### WHAT THIS TASK INVOLVES:
Your answer must be the records below, given again exactly, with no pictures in it.

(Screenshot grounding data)
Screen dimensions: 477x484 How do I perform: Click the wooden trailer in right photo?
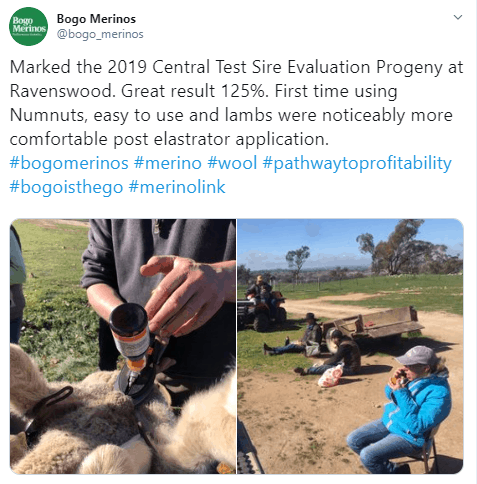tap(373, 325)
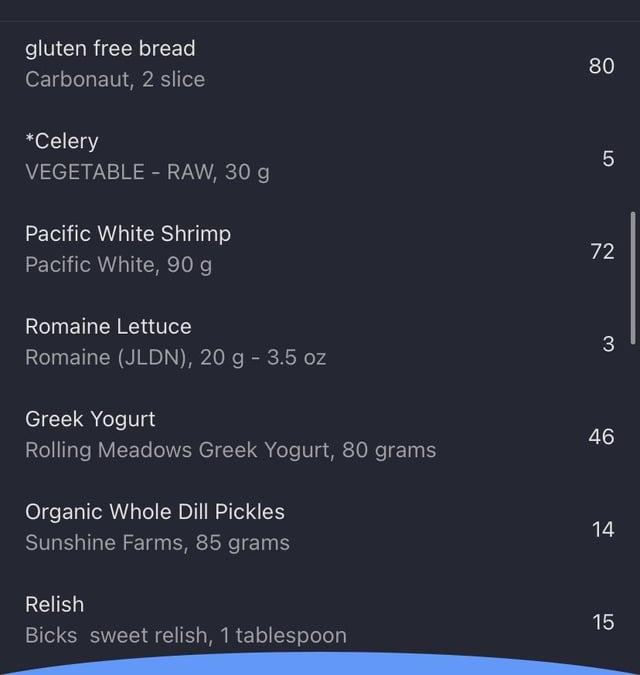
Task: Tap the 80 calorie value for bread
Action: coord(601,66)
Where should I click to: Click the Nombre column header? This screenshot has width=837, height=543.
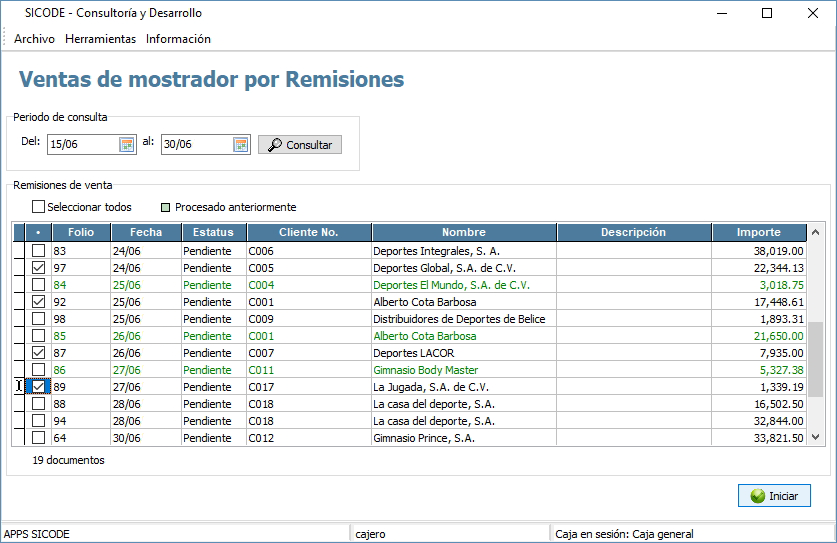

### RESPONSE AREA:
Screen dimensions: 477x484 How do I perform: Click the wooden trailer in right photo?
tap(373, 325)
Task: Tap the 80 calorie value for bread
Action: coord(601,66)
Where should I click to: Click the Nombre column header? This screenshot has width=837, height=543.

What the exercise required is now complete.